Problem details: Extract every line below that contains the string "Open". Case counts.

>>>

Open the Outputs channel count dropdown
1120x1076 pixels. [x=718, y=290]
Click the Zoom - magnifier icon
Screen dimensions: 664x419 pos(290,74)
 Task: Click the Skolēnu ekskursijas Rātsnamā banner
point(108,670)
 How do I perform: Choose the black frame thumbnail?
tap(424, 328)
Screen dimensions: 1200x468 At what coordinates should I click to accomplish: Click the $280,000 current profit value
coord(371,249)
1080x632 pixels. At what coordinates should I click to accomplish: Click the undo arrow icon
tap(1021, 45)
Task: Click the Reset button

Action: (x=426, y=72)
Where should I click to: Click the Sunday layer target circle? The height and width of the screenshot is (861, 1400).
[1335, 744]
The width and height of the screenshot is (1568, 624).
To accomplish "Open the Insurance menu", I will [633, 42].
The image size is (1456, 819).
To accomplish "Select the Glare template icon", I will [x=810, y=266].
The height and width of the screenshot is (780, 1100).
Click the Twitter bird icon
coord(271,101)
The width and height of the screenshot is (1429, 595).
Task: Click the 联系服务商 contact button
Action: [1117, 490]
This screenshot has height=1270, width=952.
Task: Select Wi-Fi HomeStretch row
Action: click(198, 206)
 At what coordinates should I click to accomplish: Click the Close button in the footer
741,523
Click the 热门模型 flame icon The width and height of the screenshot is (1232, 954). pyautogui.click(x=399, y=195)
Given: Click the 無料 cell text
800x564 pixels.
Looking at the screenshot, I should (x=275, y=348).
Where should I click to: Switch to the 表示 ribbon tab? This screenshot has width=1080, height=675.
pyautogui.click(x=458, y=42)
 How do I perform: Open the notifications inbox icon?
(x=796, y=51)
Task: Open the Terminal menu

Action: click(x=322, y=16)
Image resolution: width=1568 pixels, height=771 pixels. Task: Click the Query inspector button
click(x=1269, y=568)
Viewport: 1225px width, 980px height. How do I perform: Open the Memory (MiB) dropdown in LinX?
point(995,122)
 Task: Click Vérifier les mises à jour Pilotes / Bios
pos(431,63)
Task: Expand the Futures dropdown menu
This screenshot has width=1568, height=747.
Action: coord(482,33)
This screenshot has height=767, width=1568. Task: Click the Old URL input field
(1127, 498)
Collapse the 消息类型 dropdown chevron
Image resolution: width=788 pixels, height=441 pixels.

<<<

Solution below:
Open the Outputs channel count dropdown
To accomplish "Open the Insurance menu", I will [633, 42].
 How do I perform: Open the notifications inbox icon?
Task: Open the Terminal menu
Viewport: 1225px width, 980px height. How do I perform: Open the Memory (MiB) dropdown in LinX?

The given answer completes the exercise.